About 192,000 Jews lived in Austria before World War II. After the annexation of Austria by Nazi Germany in 1938, enthusiastically supported by many Austrians, more than 100,000 Jews fled the country.

Tens of thousands of people were murdered in death camps, and by the end of the war in 1945, very few Austrian Jews remained in the country, most of them in hiding from the Nazis.

The EJC estimates that only 20,000 Holocaust survivors still live in the EU.
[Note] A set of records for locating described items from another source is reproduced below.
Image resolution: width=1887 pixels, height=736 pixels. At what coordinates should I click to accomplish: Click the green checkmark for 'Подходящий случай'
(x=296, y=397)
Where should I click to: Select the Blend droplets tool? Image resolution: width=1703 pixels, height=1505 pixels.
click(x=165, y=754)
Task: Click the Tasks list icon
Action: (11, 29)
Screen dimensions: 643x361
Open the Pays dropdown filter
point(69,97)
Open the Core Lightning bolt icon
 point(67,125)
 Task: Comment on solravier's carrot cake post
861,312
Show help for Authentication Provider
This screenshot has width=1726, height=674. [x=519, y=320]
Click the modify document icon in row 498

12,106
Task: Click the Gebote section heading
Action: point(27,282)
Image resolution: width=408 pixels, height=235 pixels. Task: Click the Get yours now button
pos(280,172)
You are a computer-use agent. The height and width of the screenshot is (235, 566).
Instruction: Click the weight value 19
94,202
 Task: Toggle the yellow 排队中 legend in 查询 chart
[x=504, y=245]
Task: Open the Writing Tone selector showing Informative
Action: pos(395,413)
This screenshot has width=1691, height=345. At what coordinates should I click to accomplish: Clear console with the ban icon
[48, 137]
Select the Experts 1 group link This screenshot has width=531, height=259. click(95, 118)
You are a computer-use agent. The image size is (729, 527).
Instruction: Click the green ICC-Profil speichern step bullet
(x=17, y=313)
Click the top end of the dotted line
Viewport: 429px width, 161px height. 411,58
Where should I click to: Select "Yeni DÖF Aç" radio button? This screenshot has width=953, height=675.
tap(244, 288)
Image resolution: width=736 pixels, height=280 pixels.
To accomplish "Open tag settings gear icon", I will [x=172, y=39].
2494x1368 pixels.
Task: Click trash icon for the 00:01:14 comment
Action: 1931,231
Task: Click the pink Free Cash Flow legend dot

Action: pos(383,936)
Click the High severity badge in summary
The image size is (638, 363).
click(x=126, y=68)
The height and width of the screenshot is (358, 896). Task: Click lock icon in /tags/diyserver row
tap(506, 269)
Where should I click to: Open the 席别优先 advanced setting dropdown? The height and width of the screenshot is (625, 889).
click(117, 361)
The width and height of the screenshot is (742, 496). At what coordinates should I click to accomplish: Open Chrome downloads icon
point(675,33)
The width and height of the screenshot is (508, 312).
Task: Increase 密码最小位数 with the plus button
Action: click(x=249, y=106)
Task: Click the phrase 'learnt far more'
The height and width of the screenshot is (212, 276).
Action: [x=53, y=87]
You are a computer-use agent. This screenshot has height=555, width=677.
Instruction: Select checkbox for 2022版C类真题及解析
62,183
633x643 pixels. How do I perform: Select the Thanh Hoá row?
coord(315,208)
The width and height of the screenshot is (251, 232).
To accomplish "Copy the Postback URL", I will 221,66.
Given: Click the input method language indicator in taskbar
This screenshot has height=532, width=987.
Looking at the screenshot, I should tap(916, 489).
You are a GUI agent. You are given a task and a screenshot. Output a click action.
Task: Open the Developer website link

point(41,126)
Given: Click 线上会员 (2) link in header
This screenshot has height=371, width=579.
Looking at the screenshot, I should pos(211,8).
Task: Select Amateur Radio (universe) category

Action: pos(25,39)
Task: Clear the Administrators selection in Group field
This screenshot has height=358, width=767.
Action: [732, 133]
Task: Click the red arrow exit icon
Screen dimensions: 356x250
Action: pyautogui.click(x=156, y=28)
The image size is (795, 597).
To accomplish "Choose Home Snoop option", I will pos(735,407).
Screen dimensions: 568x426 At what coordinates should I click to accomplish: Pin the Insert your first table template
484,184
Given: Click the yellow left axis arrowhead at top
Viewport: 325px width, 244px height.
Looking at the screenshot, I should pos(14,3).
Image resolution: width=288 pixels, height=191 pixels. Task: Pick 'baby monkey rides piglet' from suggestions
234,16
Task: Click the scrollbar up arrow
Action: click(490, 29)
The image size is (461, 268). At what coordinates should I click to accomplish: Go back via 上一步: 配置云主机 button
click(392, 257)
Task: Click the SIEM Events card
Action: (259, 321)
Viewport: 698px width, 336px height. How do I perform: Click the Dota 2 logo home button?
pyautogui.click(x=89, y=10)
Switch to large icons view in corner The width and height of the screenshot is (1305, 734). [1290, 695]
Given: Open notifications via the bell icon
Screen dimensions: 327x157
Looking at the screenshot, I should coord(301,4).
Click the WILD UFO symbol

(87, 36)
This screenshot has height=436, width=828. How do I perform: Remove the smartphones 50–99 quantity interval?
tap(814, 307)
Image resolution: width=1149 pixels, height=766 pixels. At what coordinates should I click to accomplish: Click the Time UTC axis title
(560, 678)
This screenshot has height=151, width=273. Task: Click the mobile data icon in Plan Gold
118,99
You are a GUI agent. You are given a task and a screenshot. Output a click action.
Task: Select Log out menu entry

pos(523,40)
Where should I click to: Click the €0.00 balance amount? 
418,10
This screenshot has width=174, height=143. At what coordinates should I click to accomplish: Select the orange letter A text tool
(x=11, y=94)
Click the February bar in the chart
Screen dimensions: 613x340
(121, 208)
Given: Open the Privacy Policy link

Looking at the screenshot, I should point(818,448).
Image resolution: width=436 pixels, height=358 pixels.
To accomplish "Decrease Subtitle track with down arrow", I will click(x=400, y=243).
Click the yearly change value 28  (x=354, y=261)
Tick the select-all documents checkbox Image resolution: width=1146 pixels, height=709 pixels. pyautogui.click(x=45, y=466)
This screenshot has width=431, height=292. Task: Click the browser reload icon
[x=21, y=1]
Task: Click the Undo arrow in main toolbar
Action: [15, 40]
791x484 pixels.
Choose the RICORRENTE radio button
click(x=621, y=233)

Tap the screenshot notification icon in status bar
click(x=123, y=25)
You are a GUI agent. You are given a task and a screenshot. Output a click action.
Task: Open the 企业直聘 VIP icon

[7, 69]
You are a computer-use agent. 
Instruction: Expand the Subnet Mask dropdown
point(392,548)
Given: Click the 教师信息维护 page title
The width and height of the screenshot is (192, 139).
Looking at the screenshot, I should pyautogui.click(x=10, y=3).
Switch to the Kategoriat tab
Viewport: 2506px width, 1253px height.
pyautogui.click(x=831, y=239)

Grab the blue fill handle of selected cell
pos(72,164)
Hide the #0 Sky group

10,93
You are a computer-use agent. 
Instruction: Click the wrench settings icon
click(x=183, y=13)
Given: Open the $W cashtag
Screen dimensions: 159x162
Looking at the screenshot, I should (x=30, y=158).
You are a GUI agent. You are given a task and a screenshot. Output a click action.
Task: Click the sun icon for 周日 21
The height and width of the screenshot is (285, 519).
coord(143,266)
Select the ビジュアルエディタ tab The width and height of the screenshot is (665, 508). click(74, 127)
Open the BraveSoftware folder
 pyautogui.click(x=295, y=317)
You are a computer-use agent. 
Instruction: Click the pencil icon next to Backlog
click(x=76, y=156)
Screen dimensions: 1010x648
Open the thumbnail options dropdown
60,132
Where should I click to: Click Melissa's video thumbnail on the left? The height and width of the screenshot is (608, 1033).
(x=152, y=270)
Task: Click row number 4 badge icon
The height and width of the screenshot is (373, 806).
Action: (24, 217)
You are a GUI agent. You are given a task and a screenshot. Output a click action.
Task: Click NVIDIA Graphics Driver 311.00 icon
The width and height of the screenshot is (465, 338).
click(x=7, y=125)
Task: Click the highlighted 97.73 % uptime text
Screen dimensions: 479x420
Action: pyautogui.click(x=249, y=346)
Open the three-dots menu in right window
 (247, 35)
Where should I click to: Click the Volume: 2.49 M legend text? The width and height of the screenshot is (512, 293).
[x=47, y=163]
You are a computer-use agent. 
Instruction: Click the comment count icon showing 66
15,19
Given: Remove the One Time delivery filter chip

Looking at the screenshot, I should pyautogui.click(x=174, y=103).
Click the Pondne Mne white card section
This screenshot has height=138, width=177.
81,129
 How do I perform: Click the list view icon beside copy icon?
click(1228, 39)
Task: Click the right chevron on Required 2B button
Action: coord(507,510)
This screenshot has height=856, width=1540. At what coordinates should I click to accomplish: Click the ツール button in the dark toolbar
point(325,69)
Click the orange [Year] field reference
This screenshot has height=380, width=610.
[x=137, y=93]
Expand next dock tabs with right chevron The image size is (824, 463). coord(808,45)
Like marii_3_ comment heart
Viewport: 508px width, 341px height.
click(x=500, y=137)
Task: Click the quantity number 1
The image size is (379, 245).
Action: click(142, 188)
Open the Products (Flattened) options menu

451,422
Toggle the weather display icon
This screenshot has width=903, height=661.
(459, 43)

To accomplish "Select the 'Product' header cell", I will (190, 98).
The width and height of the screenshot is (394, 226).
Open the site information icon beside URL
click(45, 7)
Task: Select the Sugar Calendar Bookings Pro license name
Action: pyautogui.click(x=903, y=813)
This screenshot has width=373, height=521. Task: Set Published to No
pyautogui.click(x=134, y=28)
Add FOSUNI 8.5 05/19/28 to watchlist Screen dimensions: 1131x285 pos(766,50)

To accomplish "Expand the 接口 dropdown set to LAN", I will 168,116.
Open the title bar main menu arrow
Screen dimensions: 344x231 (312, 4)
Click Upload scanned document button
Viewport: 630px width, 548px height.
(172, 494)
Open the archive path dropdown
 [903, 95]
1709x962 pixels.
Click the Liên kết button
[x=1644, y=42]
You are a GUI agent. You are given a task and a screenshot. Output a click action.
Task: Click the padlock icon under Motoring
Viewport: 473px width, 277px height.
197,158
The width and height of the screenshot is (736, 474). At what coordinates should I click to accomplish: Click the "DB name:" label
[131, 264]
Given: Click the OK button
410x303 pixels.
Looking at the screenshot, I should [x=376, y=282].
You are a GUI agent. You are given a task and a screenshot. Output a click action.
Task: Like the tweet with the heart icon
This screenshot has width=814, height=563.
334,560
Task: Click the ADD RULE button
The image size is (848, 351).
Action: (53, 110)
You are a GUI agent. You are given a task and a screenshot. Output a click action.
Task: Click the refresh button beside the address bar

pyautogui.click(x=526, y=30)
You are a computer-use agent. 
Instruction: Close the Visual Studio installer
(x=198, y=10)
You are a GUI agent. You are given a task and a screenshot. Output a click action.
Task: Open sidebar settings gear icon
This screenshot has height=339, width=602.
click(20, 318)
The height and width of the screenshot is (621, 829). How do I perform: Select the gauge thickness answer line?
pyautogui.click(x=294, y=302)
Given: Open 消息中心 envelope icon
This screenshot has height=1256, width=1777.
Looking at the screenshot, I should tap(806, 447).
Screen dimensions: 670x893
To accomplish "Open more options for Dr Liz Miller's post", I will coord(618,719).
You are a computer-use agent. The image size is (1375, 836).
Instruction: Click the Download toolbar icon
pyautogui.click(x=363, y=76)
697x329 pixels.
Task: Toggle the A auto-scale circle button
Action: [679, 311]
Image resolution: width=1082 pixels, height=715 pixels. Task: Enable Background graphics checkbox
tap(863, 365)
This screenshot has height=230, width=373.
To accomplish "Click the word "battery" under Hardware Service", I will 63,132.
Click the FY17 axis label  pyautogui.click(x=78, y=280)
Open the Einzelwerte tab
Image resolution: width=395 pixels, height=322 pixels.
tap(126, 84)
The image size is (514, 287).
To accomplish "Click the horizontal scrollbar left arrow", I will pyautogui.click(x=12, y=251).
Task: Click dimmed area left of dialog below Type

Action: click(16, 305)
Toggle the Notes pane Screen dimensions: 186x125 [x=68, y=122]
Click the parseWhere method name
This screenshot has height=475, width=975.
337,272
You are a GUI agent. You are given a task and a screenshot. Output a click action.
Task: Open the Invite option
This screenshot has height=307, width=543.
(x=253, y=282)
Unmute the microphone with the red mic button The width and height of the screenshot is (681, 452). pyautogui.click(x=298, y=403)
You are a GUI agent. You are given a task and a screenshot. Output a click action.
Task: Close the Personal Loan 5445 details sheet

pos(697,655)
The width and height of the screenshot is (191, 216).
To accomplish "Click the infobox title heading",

“Throughout their lives they have shown great strength of mind, but in the current crisis many have sadly died alone and in pain, or are now fighting for their lives, and many more suffer from extreme isolation, ”said Moshe Kantor, head of the EJC.

“We have a duty to the survivors to ensure that they can live their last years in dignity, without fear and in the company of their loved ones.”

Vaccinations during a “ symbolic day ”

Vaccination efforts in the 27 EU countries got off to a slow start with insufficient doses, which led to widespread criticism from officials.

In a project similar to the one in Vienna, the Jewish community in Bratislava in Slovakia was also due to vaccinate the survivors on Wednesday.

“We are very, very grateful that the vaccinations take place on this symbolic day,” said Tomas Stern, head of the Jewish community in Bratislava.

Some 128 survivors were due to receive their first injection at the Jewish community center in Bratislava on Wednesday and 330 more across the country in the coming days.

In Israel, home to many Holocaust survivors, more than 80% of those over 70 have already received at least one dose of the vaccine and nearly 60% have received the second dose.

Because Israel’s vaccination campaign has progressed so rapidly, there was no need to nominate Holocaust survivors.

Still, around 900 Holocaust survivors died from COVID-19 in Israel last year before vaccines were available and around 5,300 survivors were infected, according to Israel’s national statistics office.